Break 5 habits for weight-loss success
Break 5 habits for weight-loss success

Changing habits, especially ones you've had for many years, isn't easy. But breaking these five unhealthy habits can make a big difference in your weight. To jump-start your success on the scale, try eliminating them for two solid weeks.

  1. No TV while eating — and only as much as you exercise.

    Studies show that watching TV — or any other "screen time," such as computer use — is a driver of weight gain. You aren't moving, and there's a good chance you're also sipping or nibbling on something. So spend only as much leisure time watching TV — or in front of any screen — as you spend exercising. That way, you're breaking the bad habit of mindless eating and adding the good habit of being more active.

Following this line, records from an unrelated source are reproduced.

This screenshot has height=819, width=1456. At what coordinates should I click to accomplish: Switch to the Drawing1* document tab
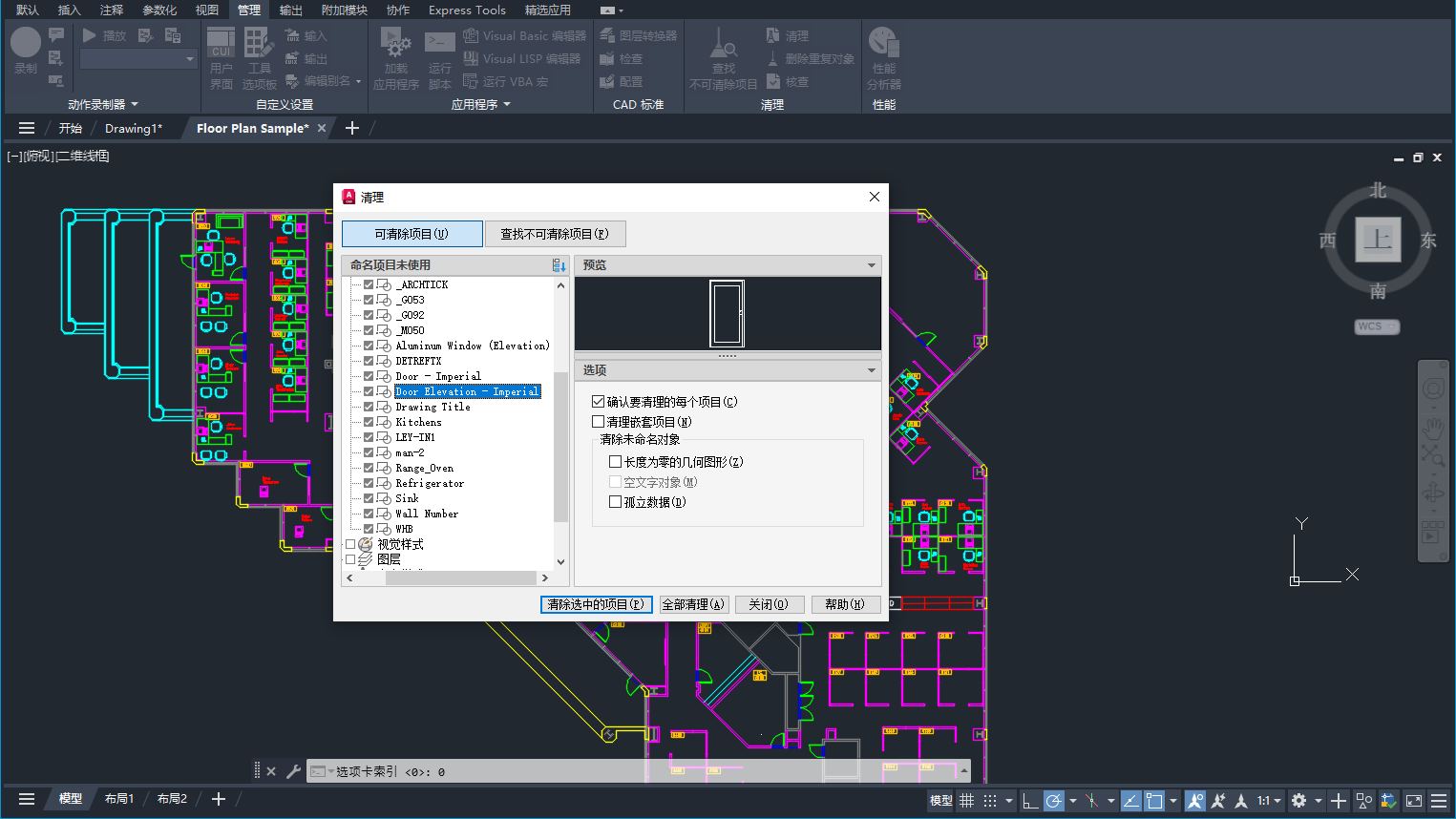(x=133, y=128)
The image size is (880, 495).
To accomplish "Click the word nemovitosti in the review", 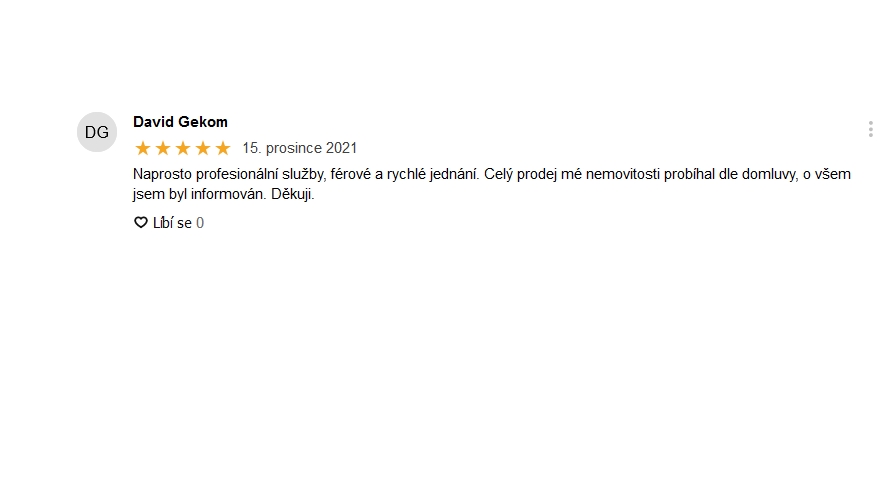I will (622, 175).
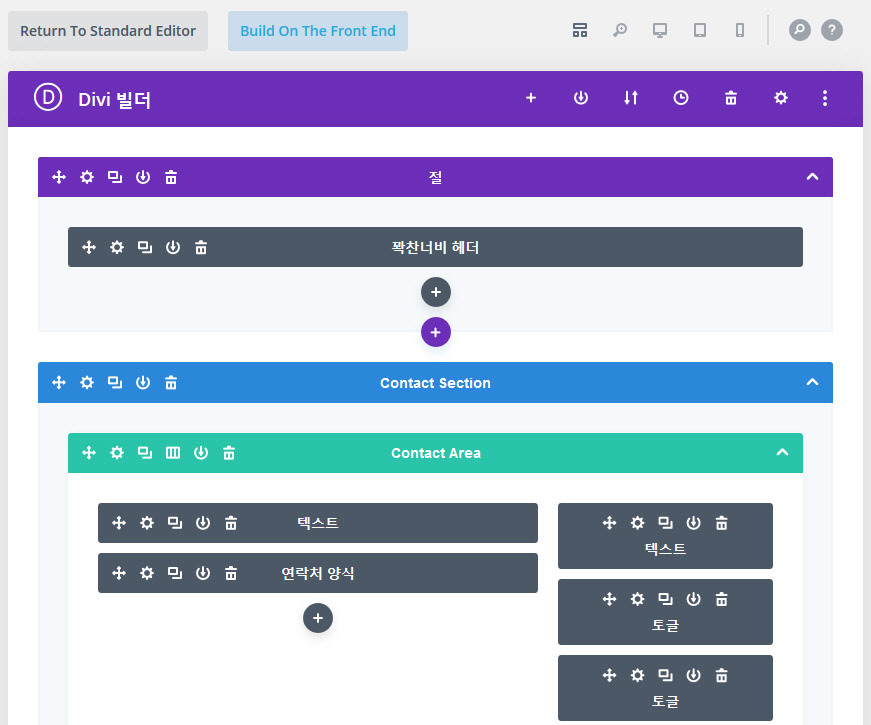Open editing history from the Divi 빌더 bar
This screenshot has height=725, width=871.
tap(680, 98)
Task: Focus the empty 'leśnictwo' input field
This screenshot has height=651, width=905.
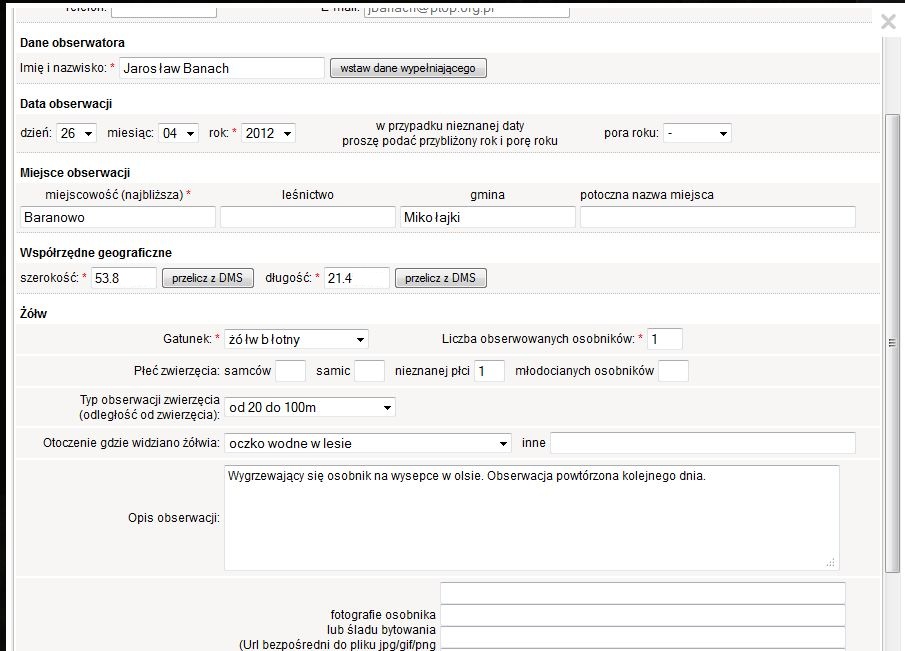Action: coord(308,217)
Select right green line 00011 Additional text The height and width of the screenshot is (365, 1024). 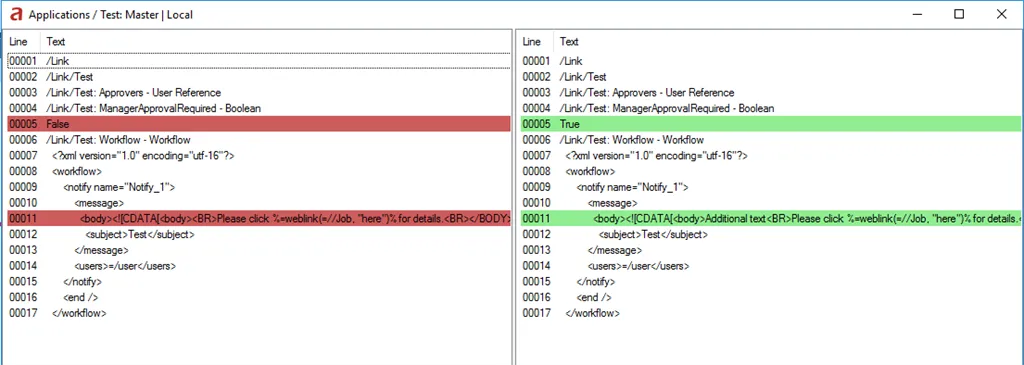tap(771, 219)
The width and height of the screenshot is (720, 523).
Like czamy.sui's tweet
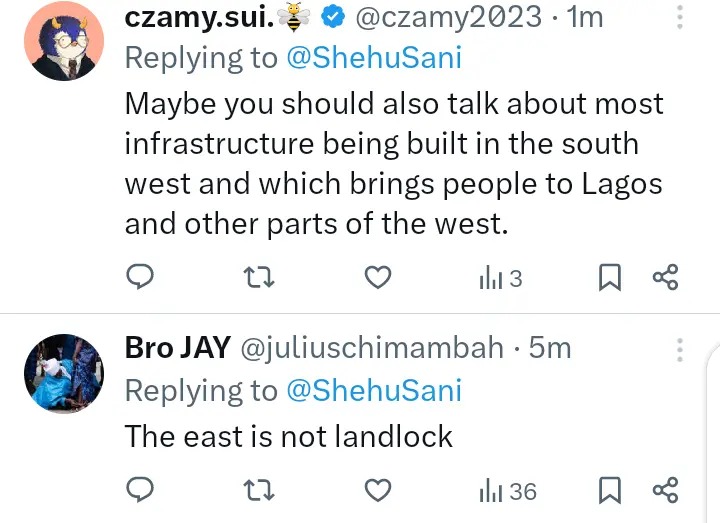(376, 278)
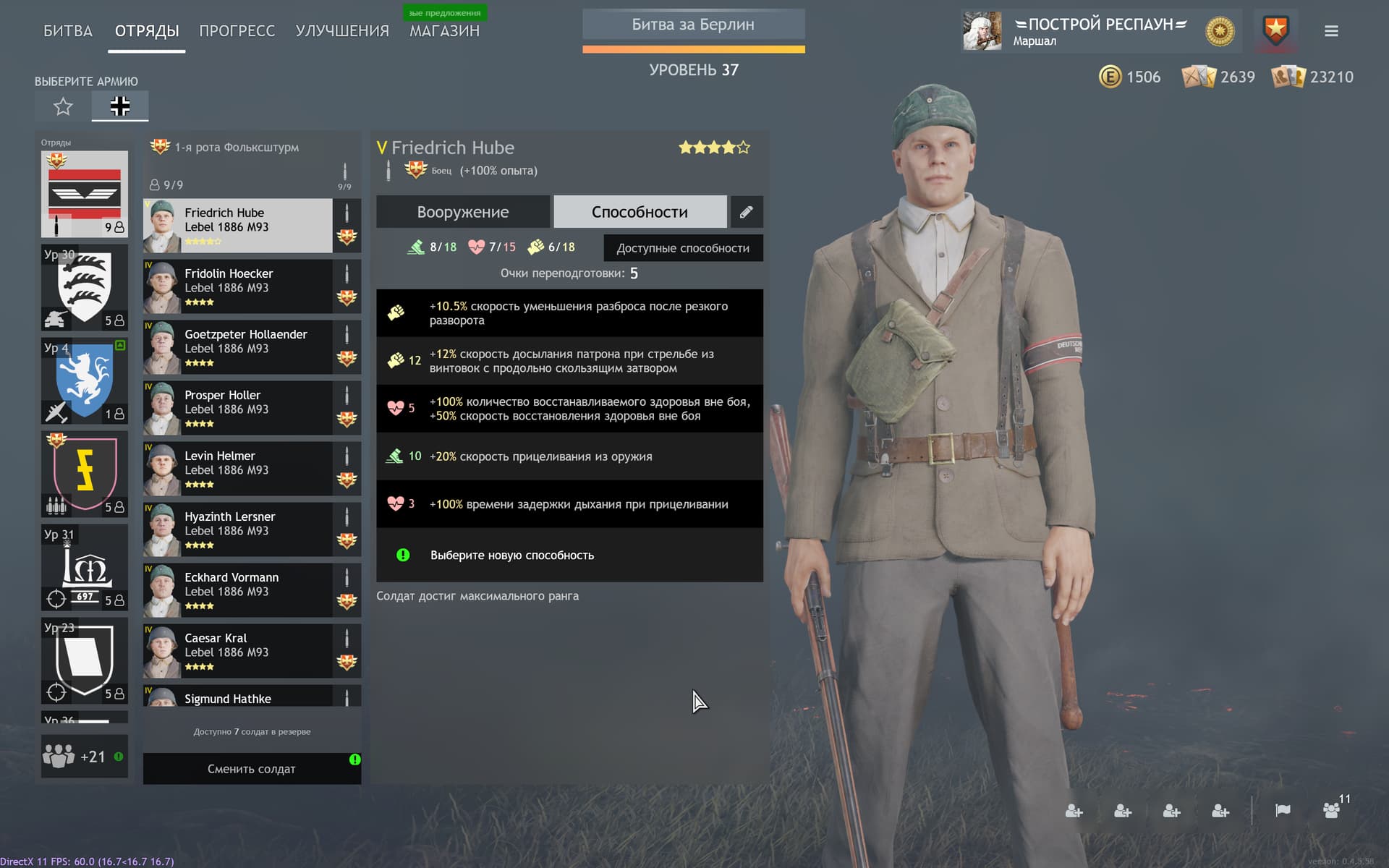The height and width of the screenshot is (868, 1389).
Task: Open the hamburger main menu icon
Action: tap(1331, 31)
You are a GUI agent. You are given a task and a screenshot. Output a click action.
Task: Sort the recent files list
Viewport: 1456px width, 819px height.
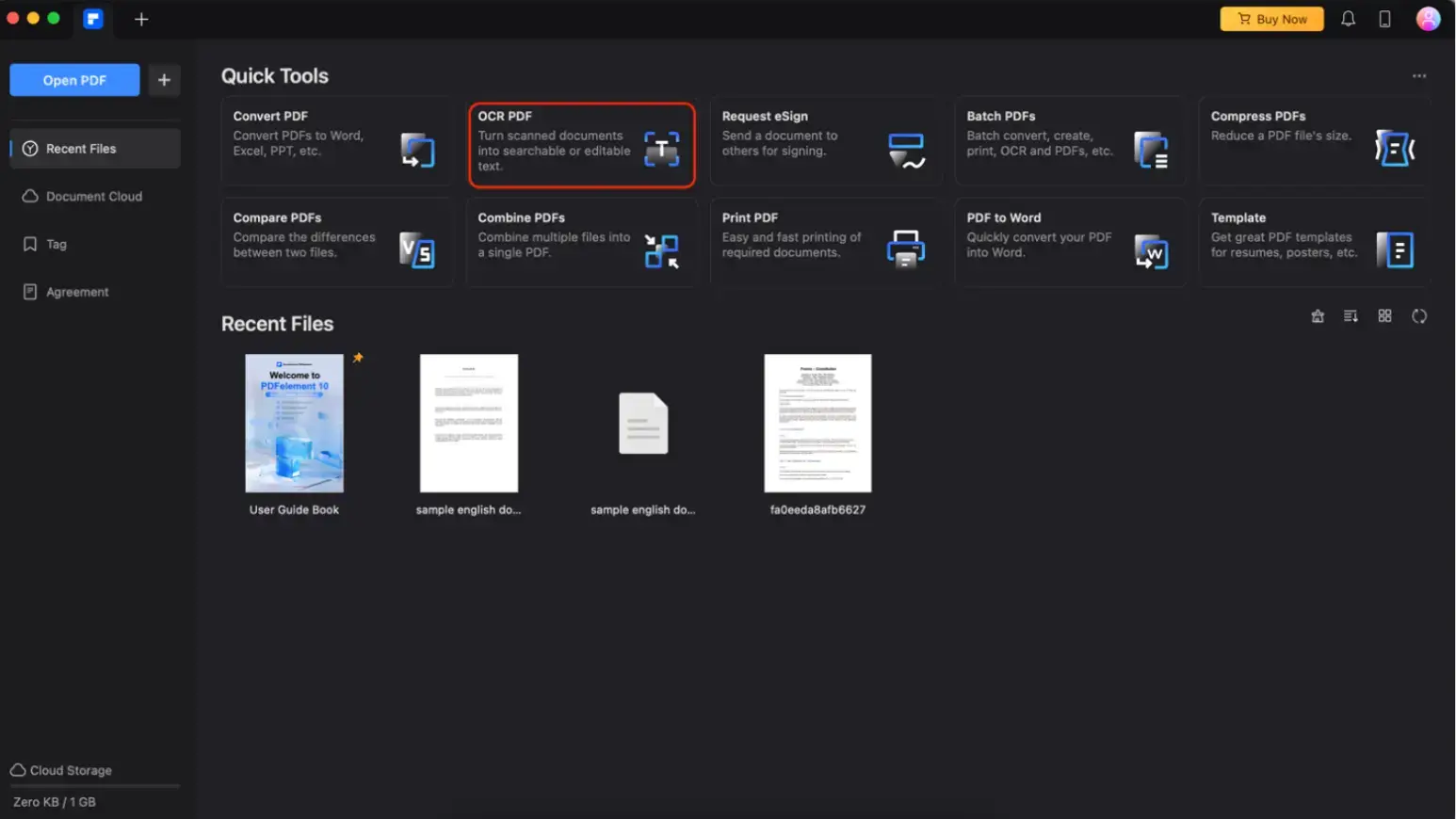point(1351,315)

  2. No sugar — except what's naturally found in fruit.

    If you want something sweet, eat fruit. Otherwise, stay away from sugar and sweetened foods, including table sugar, brown sugar, honey, jam and jelly, candy, desserts and soda. Alcohol also counts as a sweet. Keep in mind that many artificially sweetened foods like candy, cookies, cakes, ice cream and yogurt still add calories to your diet but are low in nutrients. Relying on fruit to satisfy your cravings is a healthier habit.

  3. No snacks except fruits and vegetables.

    Common snacks typically have a lot of calories and little nutritional value. If you're hungry between meals, eat fruits and vegetables and nothing else. Snacking on healthy fruits and vegetables a couple of times a day can help you manage your weight. Stock your home with a variety of ready-to-eat produce.

  4. Moderate meat and low-fat dairy.

    Limit total daily consumption of meat, poultry and fish to 3 ounces — the size of a deck of cards. If you consume dairy products, use only skim milk and low-fat varieties, and consume them in moderation. Full-fat dairy products contain saturated fat that can raise your cholesterol. Even lean cuts of meat and skinless poultry have some saturated fat and cholesterol and can be high in calories.

  5. No eating at restaurants — unless the meal fits your healthy-eating plan.

    Eating out is associated with weight gain. The tantalizing sights and smells of a restaurant, deli counter, bakery display, food court or concession stand entice you with high-calorie menu items and large portions. If you must eat out, make sure you order foods and beverages that fit the habits in your weight-loss plan.

Changing habits is challenging, but with confidence and the right strategies, you can succeed. And remember: Your immediate goal is to stick to these changes for only two weeks. Then you can figure out which habits you may want to continue on your path toward better health.